Tops Tag Model Two

Pseudo-Code Kit and Examples

A kit of samples and conventions to build language-specific models of type-related aspects of "typical" dynamic or scripting programming languages that follow an Algol-like influence (which includes languages resembling C, Pascal, VB, and Python syntax, for example). This can aid in predicting and remembering type-related results by allowing one to "x-ray" the parts and their actions. They can be viewed as mental exercises to help build and strengthen mental models of type-related processes in a target language.

This kit may not reflect actual construction of the workings of production interpreters, and the "parts" used in the model are model-specific and not intended to be "canonical" or "official" in a general sense[5], but this does not prevent it from being useful for prediction and serve as a memory aid.
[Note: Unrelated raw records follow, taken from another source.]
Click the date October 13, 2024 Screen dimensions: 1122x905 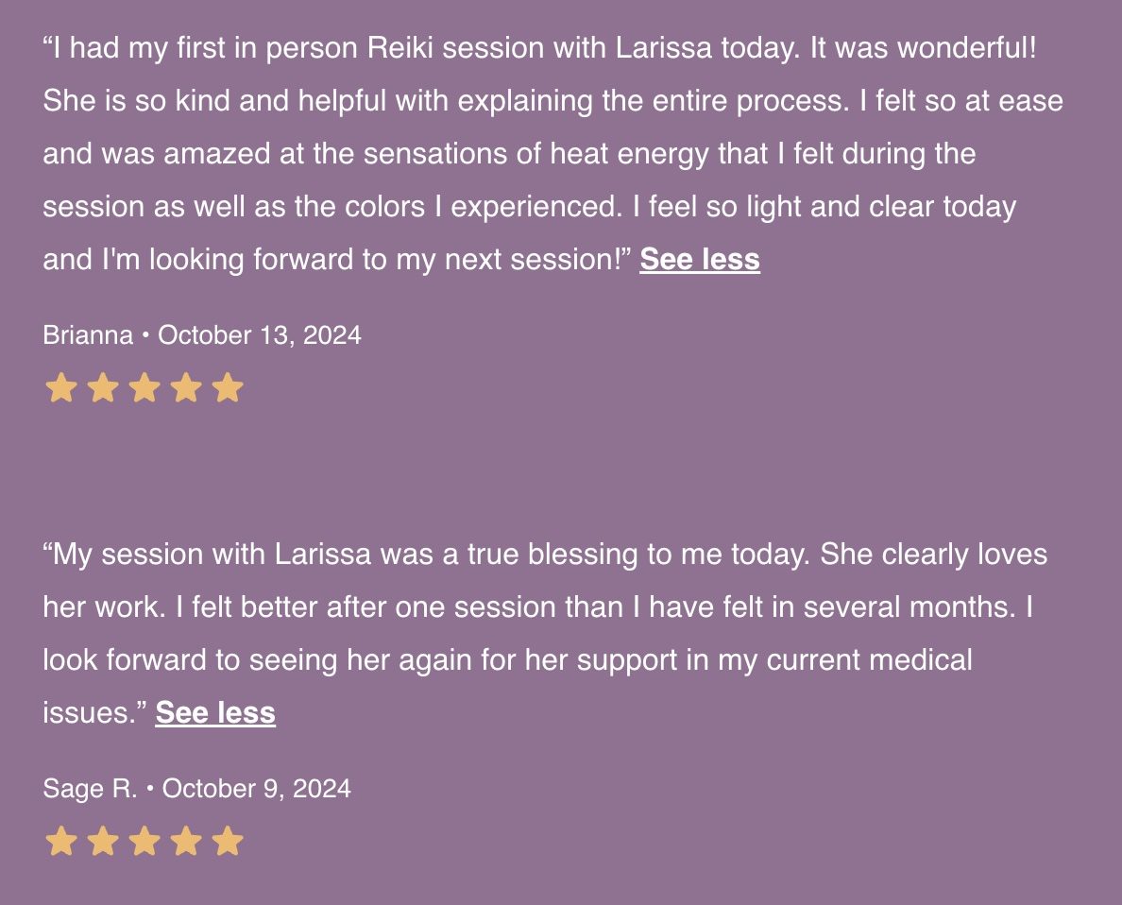pyautogui.click(x=259, y=335)
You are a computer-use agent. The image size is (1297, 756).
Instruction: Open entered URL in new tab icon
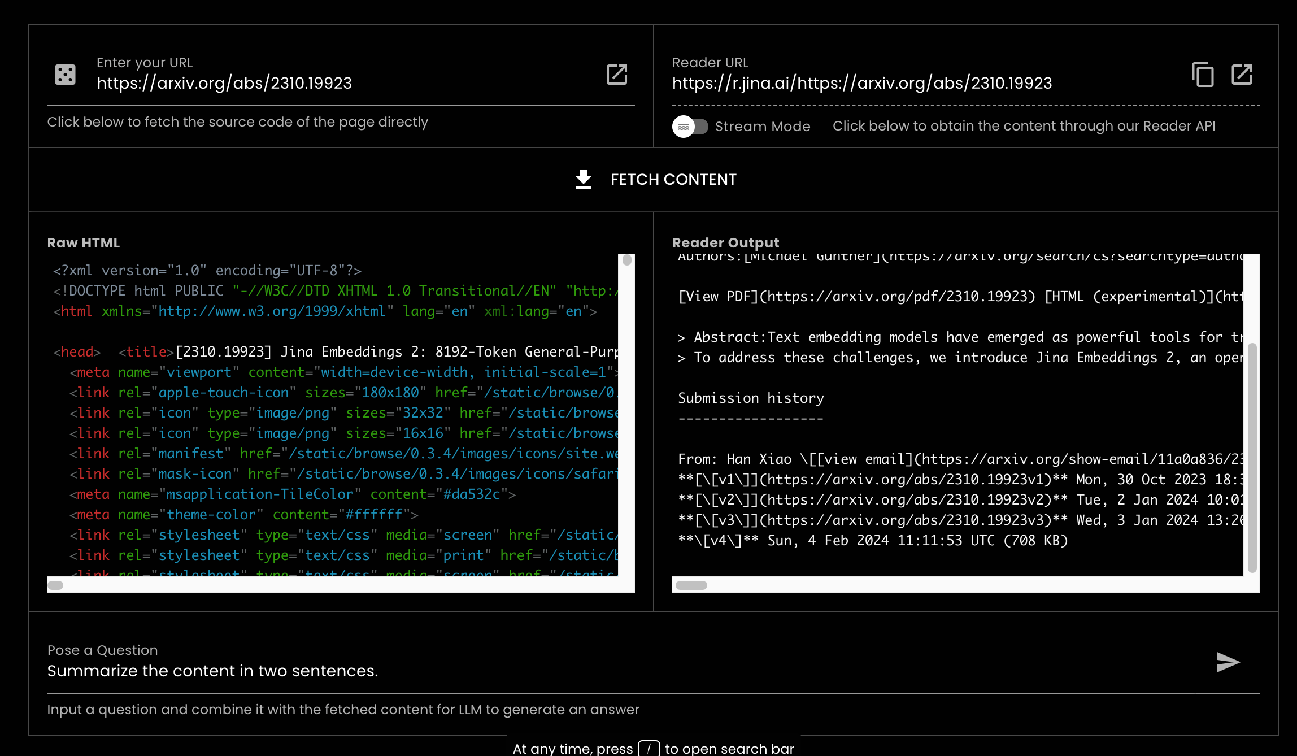point(616,75)
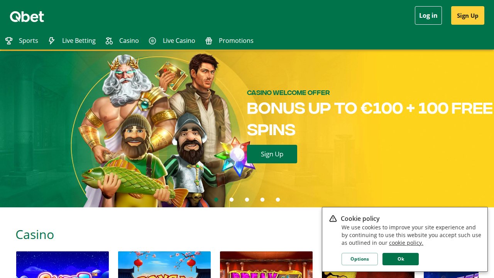Click the Promotions gift icon
Viewport: 494px width, 278px height.
click(209, 41)
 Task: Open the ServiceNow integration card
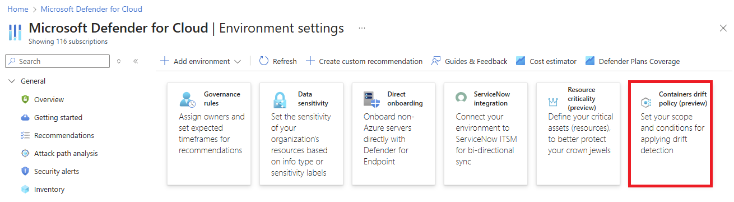click(x=485, y=134)
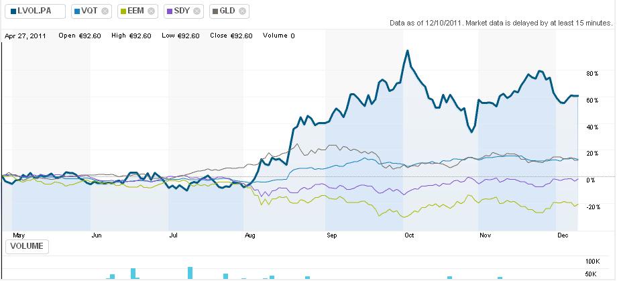Select the LVOL.PA ticker label
This screenshot has height=281, width=617.
(34, 11)
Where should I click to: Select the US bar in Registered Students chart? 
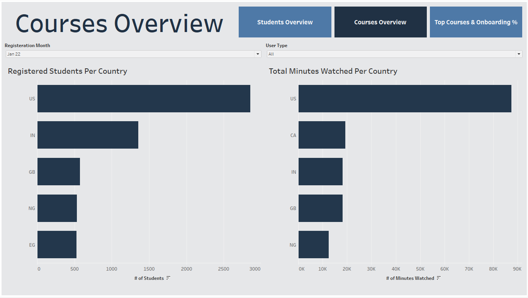(x=143, y=98)
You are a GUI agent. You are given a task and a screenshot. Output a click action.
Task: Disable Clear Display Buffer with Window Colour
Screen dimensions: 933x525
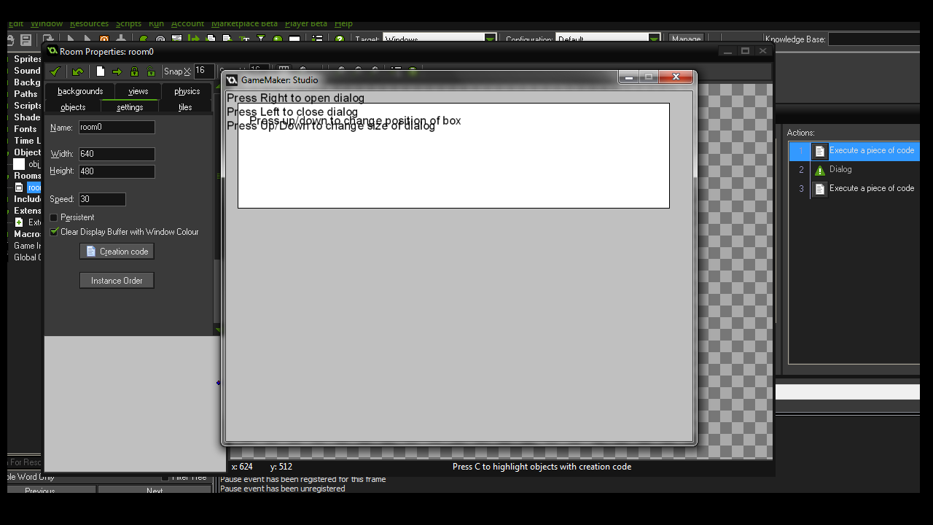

Actual interpreters have a lot of layers and artifacts that although may improve machine performance, are generally difficult to remember and mentally apply, and are thus not necessary nor helpful for our training-related goal.

The modelling kit can create descriptive imperative pseudo-code models that use XML representations of variables (and variable-like entities) in order to model the "parts" of a variable during the processing of a given operator in a given dynamic "Algol-style" language in order to better predict the language's behavior with regard to type-related issues. Sample implementations are given, and the model user can select among the sample implementations that best the behavior of the language. Test snippets are built to isolate the target operators in a way that allows for testing and experimentation. TypeTagDifferenceDiscussion gives examples typical tests that can be performed. TypeHandlingGrids can be used to track experiments in a systematic way.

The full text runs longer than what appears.